I do not love corporate America's BULL SHIT way of treating people like myself with severe depression, PTSD, and bipolar disorder.
There are a couple people here on steemit who know me IRL ( for one who I know won't mind me mentioning her.) If my "IRL" peeps read this, which I'm sure they will, I know they will vouch for me.
Despite my issues, I have ALWAYS done my best for the patients I serve and tried to do right by the company I work for.
I've jumped through all their hoops.

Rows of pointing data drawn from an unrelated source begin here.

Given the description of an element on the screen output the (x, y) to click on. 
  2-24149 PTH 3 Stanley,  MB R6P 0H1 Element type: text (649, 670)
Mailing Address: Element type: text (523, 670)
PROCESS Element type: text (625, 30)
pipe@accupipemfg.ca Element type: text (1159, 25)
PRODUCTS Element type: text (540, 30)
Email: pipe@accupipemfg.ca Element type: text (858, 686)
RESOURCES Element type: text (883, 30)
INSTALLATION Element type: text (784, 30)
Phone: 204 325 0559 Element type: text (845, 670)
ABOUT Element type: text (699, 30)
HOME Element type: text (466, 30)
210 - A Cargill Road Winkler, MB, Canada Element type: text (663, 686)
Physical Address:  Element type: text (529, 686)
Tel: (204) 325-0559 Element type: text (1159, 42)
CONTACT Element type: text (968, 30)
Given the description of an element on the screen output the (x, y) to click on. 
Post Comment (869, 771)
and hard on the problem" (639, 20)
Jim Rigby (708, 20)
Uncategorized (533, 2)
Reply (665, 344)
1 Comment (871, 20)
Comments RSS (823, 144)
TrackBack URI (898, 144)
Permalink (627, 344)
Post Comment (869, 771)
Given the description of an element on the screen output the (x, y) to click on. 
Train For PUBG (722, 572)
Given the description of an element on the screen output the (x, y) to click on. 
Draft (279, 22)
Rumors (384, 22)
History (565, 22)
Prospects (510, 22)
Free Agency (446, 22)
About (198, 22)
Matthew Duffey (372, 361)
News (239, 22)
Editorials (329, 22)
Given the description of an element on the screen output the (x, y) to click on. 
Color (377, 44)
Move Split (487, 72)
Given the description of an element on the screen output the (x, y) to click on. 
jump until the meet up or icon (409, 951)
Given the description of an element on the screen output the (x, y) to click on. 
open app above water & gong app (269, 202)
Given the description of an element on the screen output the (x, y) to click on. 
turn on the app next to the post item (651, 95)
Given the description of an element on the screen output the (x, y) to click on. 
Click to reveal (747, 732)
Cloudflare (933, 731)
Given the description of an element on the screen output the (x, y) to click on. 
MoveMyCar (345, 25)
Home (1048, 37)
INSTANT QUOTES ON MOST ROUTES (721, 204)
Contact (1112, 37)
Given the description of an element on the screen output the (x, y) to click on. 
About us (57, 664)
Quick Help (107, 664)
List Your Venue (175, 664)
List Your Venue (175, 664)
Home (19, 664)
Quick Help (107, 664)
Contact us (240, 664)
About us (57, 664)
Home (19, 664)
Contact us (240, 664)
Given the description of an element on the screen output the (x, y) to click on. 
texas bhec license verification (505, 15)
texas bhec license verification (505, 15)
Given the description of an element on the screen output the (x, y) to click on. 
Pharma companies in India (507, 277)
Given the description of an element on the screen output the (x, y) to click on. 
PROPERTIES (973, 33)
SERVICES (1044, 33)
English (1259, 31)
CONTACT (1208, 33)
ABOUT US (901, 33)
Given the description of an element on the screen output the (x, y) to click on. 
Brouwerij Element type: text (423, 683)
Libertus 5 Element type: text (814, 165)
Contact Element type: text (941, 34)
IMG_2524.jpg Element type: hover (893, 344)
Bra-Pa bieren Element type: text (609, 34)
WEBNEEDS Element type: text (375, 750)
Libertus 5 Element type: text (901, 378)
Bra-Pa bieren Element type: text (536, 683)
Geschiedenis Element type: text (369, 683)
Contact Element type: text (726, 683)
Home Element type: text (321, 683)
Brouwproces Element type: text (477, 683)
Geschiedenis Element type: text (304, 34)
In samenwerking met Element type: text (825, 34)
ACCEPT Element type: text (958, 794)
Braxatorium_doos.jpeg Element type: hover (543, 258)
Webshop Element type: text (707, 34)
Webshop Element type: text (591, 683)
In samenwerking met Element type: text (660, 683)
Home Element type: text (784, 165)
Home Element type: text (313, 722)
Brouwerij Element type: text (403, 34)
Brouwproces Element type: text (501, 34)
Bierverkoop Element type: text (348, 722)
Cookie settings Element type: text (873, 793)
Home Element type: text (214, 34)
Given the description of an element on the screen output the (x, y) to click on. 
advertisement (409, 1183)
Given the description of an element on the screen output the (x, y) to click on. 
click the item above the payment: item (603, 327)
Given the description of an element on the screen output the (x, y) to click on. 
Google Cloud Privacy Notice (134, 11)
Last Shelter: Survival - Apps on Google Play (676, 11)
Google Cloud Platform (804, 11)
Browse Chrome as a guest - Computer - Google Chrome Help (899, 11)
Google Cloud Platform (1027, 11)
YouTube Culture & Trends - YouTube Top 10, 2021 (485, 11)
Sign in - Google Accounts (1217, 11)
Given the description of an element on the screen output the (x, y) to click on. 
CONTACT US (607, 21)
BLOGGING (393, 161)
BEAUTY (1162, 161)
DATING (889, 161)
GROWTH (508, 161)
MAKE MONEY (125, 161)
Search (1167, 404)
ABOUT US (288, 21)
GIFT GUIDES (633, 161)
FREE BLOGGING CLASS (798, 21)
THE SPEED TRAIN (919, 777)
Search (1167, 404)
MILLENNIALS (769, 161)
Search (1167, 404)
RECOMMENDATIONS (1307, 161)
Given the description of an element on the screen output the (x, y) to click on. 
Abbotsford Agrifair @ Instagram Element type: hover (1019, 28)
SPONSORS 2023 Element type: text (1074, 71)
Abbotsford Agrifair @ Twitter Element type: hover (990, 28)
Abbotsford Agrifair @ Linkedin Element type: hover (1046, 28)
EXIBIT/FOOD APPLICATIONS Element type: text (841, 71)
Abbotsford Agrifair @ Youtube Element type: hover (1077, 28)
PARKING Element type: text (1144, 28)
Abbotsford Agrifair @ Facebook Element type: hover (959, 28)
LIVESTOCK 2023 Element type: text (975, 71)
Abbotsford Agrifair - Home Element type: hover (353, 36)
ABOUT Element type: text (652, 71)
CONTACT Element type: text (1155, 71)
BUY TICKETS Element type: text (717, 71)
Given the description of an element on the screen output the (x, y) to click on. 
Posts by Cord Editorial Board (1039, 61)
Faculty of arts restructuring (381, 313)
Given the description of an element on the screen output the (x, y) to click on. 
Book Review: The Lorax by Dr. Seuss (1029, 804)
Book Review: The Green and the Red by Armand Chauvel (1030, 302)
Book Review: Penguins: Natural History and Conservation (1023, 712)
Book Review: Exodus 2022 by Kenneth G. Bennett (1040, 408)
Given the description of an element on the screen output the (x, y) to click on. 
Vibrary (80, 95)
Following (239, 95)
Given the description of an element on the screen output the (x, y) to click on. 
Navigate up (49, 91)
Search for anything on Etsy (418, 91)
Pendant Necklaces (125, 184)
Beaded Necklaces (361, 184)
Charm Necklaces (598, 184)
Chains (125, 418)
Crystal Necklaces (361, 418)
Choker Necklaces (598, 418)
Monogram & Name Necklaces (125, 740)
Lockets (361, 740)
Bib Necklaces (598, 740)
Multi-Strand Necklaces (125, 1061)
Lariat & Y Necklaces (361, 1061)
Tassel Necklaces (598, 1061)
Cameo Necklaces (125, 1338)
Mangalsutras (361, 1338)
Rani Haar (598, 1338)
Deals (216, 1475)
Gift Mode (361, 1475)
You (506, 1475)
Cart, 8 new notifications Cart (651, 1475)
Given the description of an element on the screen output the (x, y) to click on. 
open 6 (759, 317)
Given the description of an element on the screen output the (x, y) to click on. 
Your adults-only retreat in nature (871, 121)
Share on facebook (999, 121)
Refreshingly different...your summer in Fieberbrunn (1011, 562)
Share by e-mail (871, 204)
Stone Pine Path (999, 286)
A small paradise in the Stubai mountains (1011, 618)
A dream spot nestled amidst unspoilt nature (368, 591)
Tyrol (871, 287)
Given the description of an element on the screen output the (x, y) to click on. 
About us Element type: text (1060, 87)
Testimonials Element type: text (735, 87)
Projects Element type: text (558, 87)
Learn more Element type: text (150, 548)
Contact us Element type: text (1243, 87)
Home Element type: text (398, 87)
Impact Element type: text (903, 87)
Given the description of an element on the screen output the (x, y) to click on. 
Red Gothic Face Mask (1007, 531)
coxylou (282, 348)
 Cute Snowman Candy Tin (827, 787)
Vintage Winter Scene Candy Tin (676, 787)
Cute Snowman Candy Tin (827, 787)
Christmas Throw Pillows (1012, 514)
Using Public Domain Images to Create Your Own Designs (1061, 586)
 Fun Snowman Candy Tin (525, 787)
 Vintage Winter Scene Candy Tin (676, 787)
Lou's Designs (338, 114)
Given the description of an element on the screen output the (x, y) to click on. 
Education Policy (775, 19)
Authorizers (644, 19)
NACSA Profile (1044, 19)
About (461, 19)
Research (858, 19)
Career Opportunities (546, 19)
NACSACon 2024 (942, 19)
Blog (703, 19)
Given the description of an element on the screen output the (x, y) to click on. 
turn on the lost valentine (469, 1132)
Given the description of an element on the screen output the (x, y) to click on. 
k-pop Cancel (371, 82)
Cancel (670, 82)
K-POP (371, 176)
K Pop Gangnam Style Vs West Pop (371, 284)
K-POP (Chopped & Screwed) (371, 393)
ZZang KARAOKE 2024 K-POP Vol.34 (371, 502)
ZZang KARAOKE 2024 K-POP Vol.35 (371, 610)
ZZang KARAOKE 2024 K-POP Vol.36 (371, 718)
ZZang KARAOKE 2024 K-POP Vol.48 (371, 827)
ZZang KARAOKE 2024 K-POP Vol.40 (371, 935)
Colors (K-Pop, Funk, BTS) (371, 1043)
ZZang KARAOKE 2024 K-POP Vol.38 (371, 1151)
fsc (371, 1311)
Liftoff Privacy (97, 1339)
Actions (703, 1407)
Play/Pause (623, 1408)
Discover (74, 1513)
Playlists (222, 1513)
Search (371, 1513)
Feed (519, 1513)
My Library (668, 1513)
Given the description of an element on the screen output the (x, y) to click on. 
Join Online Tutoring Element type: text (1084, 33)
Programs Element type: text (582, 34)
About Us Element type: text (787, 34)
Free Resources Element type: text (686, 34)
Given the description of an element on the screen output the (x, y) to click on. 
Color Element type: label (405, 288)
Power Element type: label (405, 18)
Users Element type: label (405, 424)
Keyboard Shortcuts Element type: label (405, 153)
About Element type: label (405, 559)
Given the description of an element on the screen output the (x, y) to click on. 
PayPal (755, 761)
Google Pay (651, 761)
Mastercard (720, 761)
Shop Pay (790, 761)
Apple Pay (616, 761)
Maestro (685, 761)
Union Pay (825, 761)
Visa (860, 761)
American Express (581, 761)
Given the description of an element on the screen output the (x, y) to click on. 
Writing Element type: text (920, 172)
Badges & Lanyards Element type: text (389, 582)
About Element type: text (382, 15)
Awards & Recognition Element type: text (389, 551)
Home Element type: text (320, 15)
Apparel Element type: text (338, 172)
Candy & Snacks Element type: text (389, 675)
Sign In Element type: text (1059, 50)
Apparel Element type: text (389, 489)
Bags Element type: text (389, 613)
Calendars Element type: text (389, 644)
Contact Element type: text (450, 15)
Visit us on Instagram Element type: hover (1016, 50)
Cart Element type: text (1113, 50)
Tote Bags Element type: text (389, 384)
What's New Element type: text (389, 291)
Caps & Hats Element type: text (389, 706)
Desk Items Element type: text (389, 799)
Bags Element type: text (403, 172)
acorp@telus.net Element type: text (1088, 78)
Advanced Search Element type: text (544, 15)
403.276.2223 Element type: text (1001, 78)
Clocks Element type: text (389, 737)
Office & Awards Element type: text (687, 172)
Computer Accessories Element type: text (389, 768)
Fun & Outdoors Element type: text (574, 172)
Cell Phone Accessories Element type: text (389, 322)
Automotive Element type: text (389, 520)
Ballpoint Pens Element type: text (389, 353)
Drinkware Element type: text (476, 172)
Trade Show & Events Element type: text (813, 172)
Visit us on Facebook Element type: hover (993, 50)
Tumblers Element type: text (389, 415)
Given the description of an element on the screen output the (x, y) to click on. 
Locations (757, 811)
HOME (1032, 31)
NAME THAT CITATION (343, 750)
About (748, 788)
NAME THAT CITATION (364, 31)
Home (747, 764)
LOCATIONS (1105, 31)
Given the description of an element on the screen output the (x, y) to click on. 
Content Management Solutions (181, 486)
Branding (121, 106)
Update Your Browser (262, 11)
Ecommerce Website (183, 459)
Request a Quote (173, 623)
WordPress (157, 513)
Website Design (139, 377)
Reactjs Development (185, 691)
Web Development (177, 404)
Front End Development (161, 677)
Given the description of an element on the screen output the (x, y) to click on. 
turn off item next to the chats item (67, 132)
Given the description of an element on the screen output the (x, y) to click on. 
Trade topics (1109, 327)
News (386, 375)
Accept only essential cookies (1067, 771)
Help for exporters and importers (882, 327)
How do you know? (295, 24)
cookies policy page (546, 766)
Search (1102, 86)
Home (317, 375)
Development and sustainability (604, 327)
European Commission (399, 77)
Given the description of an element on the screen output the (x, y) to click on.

I went on intermittent FMLA. That "benefit" is ultimately what screwed me too by the way. At best it gives you a "legit" reason to call out. However, it mostly just served to re-traumatize me. The benefit "covers" you only if you call out 4+ hours of your shift start. I have always thought that was bull shit. What if I am triggered on my ONE HOUR commute into work. Then what??
But, I digress. I have always played by their rules on that one. Until, I recently slipped up. Yep, I didn't give them 4 hours notice, rather, only one because after a FITFUL night of sleep, my pet robot malfunctioned and didn't send the life saving message out in time.
I was then told, I needed my doctor to sign off on that 3 hour slip up. OKAY FIRST OF ALL,
MY DOCTOR DOESN'T WORK WEEKENDS. Secondly, WHAT THE FUCK. Third, run a drug test on me, you'll see I want chock full of illicit drugs fueling some all night rave/party.
I'm not being very objective, sorry. I'm upset. I just lost my job. Fortunately, IF ALL GOES WELL, I should be back up on my feet in about a month I hope. Meanwhile, I will have a lapse in healthcare. Money will be tight. I'm looking for what we call in healthcare "per diem " work. Pays better, and I do not have to work as much and I will have more mental health days.
In the meantime, and I NEVER DO THIS, but any upvote or resteem to help me through this interim period would be so so appreciated.
At the very least, show some love or empathy to someone in your life suffering an invisible disease.